Go through the listing below and list every line with "Collapse".

──────── Provided information

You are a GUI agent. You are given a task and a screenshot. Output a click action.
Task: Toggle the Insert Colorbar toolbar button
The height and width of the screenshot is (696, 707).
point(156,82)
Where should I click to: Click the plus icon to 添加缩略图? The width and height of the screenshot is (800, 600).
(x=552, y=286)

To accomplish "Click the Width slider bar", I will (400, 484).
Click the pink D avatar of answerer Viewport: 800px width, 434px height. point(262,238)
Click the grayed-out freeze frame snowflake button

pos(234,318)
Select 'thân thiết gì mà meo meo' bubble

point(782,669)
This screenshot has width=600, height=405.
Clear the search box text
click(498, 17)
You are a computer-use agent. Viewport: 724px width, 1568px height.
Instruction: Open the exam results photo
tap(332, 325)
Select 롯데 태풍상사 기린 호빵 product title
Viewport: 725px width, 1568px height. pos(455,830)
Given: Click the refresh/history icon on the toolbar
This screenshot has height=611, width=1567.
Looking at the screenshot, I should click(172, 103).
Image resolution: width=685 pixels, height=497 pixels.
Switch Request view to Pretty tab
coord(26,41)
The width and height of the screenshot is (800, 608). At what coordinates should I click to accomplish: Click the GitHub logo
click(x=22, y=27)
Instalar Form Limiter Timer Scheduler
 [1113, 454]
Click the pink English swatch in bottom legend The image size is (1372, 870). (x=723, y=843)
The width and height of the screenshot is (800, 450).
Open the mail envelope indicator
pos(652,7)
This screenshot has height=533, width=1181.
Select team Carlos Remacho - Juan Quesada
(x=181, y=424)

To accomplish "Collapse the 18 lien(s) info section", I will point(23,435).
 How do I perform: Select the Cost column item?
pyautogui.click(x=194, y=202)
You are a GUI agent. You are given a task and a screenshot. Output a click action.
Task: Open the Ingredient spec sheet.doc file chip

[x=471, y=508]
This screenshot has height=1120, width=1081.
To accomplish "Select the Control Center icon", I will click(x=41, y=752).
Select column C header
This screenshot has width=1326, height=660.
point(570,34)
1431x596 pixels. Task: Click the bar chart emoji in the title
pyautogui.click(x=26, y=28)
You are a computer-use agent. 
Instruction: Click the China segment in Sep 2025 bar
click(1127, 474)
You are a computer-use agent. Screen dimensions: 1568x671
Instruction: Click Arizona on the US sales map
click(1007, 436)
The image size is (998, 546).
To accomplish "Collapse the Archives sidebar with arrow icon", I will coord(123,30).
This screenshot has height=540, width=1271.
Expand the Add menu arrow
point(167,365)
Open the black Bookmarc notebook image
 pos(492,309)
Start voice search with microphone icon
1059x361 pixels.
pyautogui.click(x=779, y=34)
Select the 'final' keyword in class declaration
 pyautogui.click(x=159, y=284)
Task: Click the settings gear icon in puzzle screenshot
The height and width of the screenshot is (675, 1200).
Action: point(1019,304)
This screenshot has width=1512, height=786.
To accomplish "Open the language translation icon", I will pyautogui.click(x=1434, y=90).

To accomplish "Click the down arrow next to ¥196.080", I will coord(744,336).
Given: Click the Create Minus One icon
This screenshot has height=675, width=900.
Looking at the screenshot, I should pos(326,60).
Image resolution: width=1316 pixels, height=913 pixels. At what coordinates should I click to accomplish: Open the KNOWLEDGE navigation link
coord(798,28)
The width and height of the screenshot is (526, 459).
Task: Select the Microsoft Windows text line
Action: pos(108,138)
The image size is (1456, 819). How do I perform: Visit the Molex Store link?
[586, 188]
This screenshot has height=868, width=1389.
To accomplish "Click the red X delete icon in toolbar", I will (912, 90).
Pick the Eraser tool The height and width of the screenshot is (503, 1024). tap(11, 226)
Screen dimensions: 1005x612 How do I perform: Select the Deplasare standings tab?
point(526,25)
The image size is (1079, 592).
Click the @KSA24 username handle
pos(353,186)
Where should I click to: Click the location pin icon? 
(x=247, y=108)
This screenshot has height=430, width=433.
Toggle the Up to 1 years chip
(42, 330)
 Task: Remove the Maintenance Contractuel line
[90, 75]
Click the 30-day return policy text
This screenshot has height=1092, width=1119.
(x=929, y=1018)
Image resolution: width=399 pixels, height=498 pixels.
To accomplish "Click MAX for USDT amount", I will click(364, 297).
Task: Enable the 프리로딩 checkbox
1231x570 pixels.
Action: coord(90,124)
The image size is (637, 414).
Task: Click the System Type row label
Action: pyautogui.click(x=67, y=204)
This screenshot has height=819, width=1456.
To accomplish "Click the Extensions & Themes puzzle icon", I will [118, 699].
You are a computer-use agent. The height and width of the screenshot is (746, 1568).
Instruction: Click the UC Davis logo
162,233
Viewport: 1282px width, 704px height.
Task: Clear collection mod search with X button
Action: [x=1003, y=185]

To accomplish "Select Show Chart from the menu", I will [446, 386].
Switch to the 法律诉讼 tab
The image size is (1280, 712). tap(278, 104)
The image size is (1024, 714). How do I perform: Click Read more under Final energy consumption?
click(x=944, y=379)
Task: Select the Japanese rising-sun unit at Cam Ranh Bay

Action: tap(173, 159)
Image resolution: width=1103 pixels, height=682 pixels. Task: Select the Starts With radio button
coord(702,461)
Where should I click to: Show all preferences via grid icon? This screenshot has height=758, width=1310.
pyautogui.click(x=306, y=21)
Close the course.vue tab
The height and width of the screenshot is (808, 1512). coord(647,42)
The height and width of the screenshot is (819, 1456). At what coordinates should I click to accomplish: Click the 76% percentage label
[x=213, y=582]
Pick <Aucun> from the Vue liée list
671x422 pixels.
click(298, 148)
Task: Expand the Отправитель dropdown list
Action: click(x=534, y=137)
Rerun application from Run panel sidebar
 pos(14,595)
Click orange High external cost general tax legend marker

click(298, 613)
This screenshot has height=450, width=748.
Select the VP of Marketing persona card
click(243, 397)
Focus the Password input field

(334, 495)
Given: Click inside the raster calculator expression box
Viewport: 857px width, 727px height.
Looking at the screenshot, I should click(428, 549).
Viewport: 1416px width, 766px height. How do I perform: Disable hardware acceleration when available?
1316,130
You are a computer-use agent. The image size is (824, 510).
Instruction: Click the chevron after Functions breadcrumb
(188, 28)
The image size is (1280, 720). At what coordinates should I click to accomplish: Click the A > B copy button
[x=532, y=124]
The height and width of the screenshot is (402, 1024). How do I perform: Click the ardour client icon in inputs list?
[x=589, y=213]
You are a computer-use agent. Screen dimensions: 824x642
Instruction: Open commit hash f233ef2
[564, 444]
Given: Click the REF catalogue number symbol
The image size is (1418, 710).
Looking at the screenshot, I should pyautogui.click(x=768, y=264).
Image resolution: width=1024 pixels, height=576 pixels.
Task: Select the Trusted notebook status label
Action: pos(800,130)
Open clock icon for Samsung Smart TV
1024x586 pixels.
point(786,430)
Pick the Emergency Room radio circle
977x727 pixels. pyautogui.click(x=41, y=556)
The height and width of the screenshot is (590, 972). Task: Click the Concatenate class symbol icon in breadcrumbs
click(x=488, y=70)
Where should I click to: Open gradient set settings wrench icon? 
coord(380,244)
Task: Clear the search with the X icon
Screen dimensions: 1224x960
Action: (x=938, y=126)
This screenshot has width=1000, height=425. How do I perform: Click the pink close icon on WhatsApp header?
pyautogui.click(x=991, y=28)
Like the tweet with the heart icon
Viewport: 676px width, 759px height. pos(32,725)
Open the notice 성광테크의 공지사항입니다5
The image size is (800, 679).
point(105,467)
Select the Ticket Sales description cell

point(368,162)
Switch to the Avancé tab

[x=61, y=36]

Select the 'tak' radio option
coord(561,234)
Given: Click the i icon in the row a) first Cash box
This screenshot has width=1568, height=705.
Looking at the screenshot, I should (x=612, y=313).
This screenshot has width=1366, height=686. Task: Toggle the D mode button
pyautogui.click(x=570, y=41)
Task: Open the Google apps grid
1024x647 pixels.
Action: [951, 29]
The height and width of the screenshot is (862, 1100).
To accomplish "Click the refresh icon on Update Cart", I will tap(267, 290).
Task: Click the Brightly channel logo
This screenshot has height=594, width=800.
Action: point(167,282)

────────────────

_Written response_:
To accomplish "Collapse the 18 lien(s) info section", I will point(23,435).
To accomplish "Collapse the Archives sidebar with arrow icon", I will coord(123,30).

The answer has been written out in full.